# Ranking and Relevance
Typesense ranks search results using a simple tie-breaking algorithm that relies on two components:
- String similarity.
Typesense computes a string similarity score based on how much a search query overlaps with the fields of a given document. Typographic errors are also taken into account here. Let's see how.
When there is a typo in the query, or during prefix search, multiple tokens could match a given token in the query. For e.g. both “john” and “joan” are 1-typo away from “jofn”. Similarly, in the case of a prefix search, both “apple” and “apply” would match “app”. In such scenarios, Typesense would use the value of the
default_sorting_field field to decide whether documents containing "john" or "joan" should be ranked first.

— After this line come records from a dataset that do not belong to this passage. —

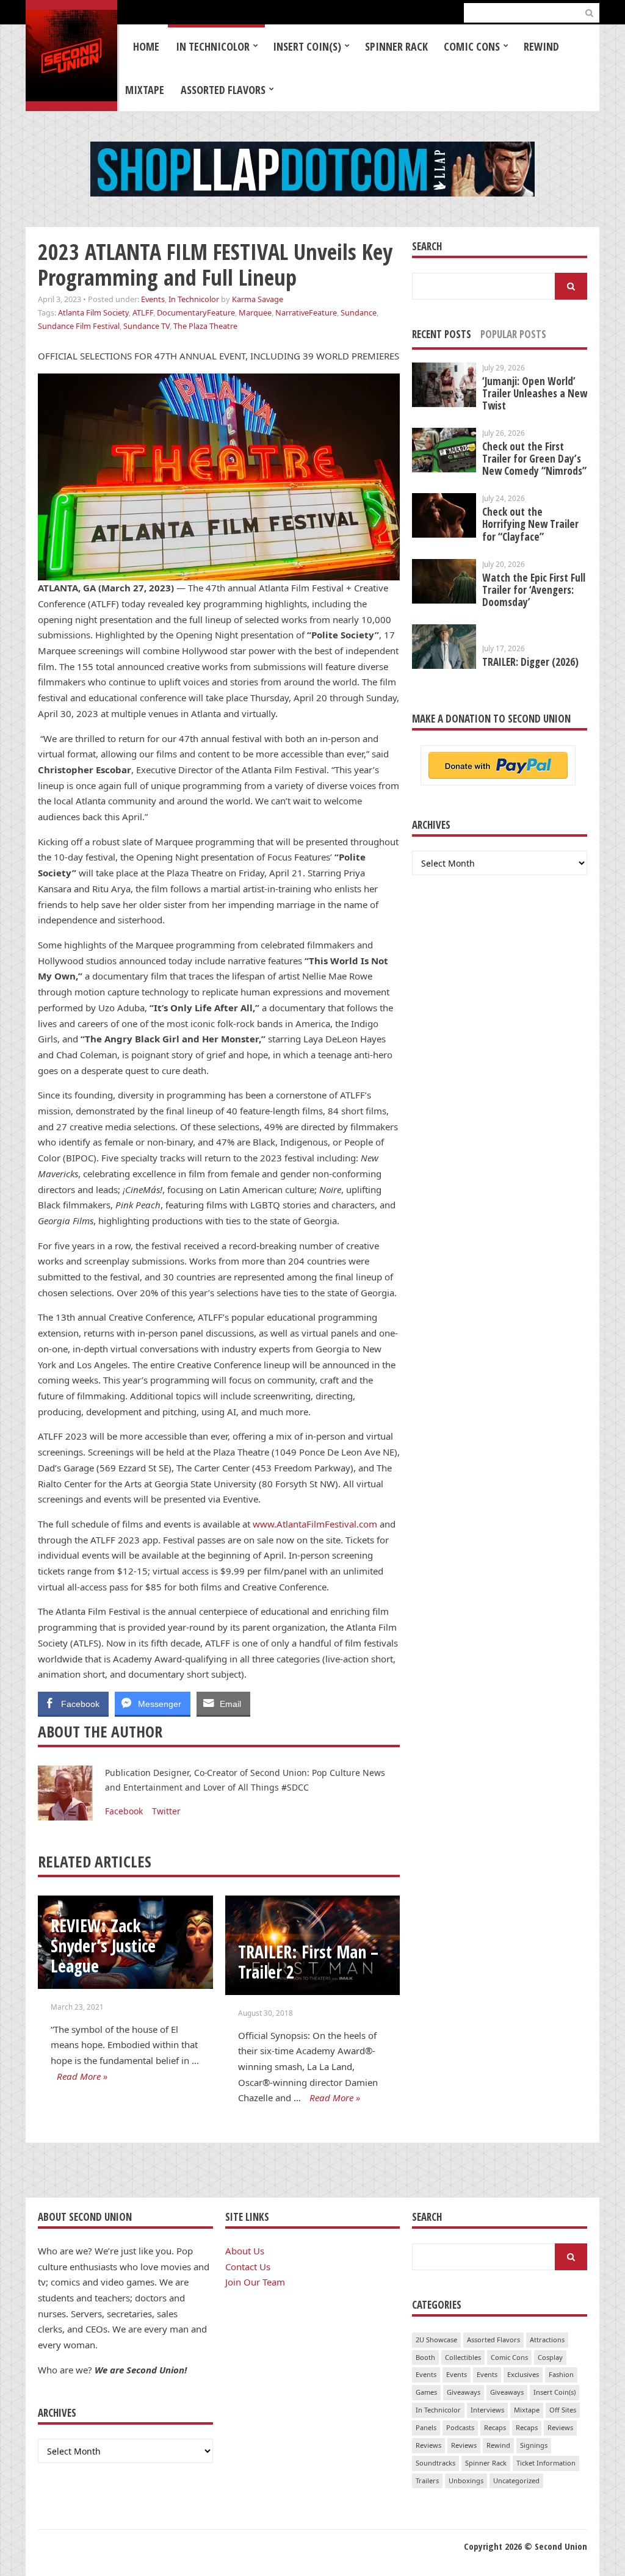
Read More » (82, 2076)
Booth (425, 2357)
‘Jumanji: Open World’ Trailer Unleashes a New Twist (534, 393)
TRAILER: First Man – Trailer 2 (308, 1961)
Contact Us (247, 2266)
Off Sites (562, 2409)
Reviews (560, 2427)
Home (146, 46)
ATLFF (142, 312)
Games (426, 2392)
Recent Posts (441, 334)
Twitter (166, 1811)
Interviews (487, 2409)
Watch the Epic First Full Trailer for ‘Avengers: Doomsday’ (533, 590)
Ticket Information (546, 2462)
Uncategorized (516, 2480)
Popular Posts (513, 334)
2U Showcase (436, 2339)
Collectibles (463, 2357)
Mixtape (144, 89)
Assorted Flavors (223, 89)
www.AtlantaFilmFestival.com (315, 1524)
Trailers (427, 2480)
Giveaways (463, 2392)
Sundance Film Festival (79, 325)
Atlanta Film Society (93, 312)
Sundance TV (146, 325)
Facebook (124, 1811)
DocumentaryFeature (196, 312)
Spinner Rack (396, 46)
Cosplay (550, 2357)
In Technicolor (213, 46)
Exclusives (523, 2374)
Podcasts (460, 2427)
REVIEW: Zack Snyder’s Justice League (103, 1945)
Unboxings (466, 2480)
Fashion (561, 2374)
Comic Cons (472, 46)
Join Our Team (255, 2282)
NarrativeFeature (306, 312)
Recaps (495, 2427)
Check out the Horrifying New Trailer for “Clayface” (530, 524)
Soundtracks (435, 2462)
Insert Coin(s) (307, 46)
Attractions (547, 2339)
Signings (533, 2445)
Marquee (255, 312)
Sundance (359, 312)
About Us (244, 2251)
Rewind (541, 46)
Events (153, 299)
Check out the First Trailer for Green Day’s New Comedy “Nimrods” (534, 458)
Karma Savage (257, 299)
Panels (426, 2427)
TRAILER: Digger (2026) (530, 662)
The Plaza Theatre (205, 325)
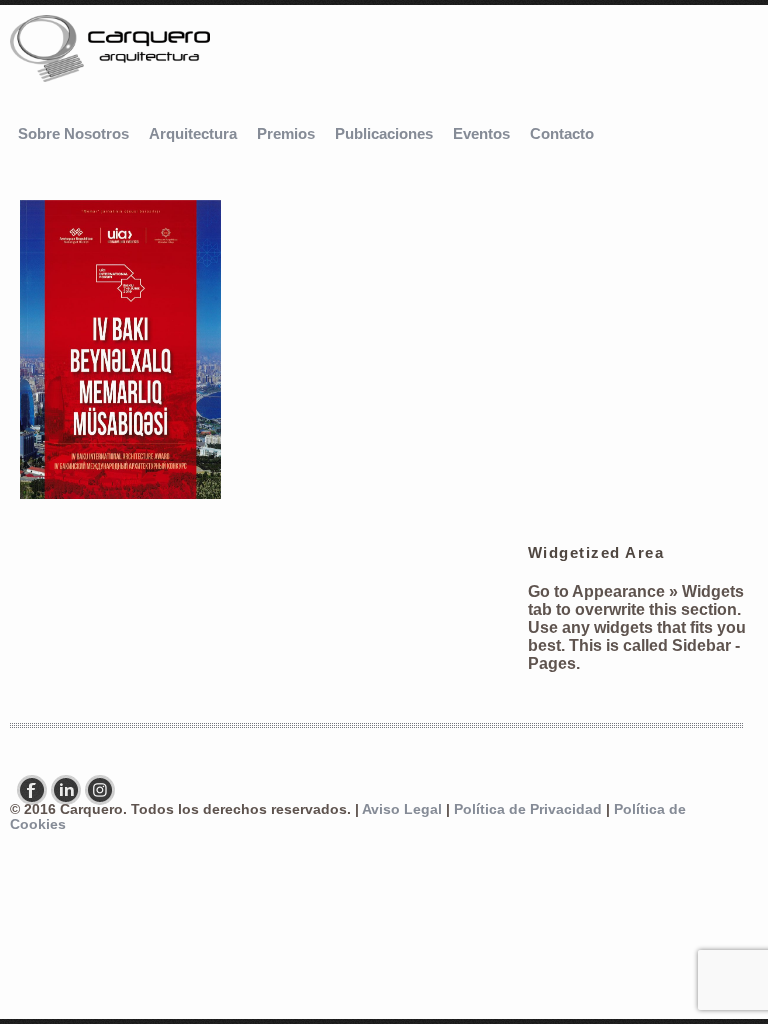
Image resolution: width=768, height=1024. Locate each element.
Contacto (562, 133)
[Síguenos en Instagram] (105, 790)
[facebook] (37, 790)
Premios (286, 133)
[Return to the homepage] (110, 50)
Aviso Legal (402, 809)
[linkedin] (71, 790)
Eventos (481, 133)
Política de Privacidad (528, 809)
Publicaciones (384, 133)
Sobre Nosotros (73, 133)
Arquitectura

When multiple documents share the same string similarity score, user-defined numerical fields are used to break the tie. You can specify up to two such numerical fields.
For example, let's say that we're searching for books with a query like
short story. If there are multiple books containing these exact words, then all those documents would have the same string similarity score.
To break the tie, we could specify up to two additional
sort_by fields. For instance, we could say,
sort_by=average_rating:DESC,publication_year:DESC. This would sort the results in the following manner:
- All matching records are sorted by string similarity score.
- If any two records share the same string similarity score, sort them by their average rating.
- If there is still a tie, sort the records by year of publication.